Given this clearly bugged him, Trump chose a slate of honorees personally this year that won't protest to sitting next to him.  Trump said in the press conference that the honorees "came through me" and he turned down "some wokesters" before talking about the lousy ratings of the Academy Awards (side note: I largely avoid listening to Trump speak, but his inability to finish a sentence has gotten really bad hasn't it, watching this press conference?).  Trump claimed he didn't care if they were Republicans, and to be fair, some of them (specifically Gaynor and select members of Kiss, including Gene Simmons) are on record as having criticized Trump in the past, but we don't see any noted, current Trump critics here.  Figures like, say, Patti LuPone, Angela Bassett, or Robert Downey, Jr., who might have been good choices but also stood vocally against him in the last election, weren't selected.
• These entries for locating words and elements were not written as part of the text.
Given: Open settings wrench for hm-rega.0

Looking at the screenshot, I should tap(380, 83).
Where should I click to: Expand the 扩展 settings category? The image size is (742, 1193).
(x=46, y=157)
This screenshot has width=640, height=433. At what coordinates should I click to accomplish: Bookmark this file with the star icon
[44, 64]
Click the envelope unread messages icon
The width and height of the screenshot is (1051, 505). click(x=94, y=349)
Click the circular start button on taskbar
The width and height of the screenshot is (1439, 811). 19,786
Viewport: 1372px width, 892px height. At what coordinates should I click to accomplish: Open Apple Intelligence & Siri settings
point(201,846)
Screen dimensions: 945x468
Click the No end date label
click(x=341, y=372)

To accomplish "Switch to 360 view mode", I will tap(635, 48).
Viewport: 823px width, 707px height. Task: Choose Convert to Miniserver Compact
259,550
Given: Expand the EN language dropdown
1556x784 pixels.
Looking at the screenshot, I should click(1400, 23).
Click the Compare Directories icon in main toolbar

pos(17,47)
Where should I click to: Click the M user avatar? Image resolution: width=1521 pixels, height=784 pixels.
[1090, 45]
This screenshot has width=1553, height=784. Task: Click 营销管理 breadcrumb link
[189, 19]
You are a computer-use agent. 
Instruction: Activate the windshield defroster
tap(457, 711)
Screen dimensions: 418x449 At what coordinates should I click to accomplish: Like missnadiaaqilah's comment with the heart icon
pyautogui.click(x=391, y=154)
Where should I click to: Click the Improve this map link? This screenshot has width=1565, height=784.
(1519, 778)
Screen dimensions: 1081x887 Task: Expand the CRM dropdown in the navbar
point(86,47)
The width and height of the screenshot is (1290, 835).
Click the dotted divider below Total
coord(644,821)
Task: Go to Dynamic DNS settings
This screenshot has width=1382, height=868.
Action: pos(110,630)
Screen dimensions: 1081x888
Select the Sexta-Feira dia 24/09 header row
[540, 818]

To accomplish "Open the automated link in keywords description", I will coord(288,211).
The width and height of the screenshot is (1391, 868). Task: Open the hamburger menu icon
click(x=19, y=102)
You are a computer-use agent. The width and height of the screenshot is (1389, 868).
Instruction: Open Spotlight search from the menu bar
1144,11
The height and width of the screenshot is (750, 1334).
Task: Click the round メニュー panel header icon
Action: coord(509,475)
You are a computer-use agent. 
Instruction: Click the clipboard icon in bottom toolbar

I bring up LuPone for a reason, because she kind of illustrates one of the problems with this lineup.  Each on their own feel like an "okay" choice.  Stallone, for example, if you look back on this blog list, is someone I've listed as a theoretical future winner of this award.  But collectively...it feels a bit low-rent.  Michael Crawford, for example, has a pretty scant Broadway career when compared to someone like LuPone, Bernadette Peters, or Audra McDonald, none of which have yet won the Kennedy Center Honor.  Stallone gets this award before other action movie stars like Denzel Washington, Tom Cruise, & Arnold Schwarzenegger got the prize (despite a decent argument to be made that they're all more famous, and the former two are certainly better actors).  Compared to last year's choices under the final ceremony held during the Biden presidency, where we had Francis Ford Coppola, Bonnie Raitt, Arturo Sandoval, the Grateful Dead, and a tribute to the historic Apollo Theater...it's hard not to think that you're getting the B-Team with these winners.

This is better than it could've been.  I had visions of Trump picking overtly political figures and C-List entertainers like Lee Greenwood, Roseanne Barr, & Pat Boone, or even worse, I did wonder if he might just pick himself, and none of these are outright embarrassing.  But the paltry lineup, coupled with how much Trump has linked the awards with himself (on Truth Social, he referred to it as the Trump/Kennedy Center) means that it'll be hard for future winners in 2029 and beyond to really view this as the prize it once was when someone else is president.  It's hard to imagine that Trump will be able to sustain four years of even this (lessened) quality of honorees without picking people like Greenwood, Barr, and Boone, and the fact that he explicitly stated that he picked these people based on their politics is going to turn off other figures who might be considered for it in the future for fear of being viewed as too political.  The days of a Streisand & Bush setting aside politics for a night are gone.  It's hard not to feel that the Honors, which at their inaugural ceremony honored figures as storied as Marian Anderson, Fred Astaire, George Balanchine, Richard Rodgers, & Arthur Rubinstein, have been destroyed (like so many things) by Trump, potentially forever.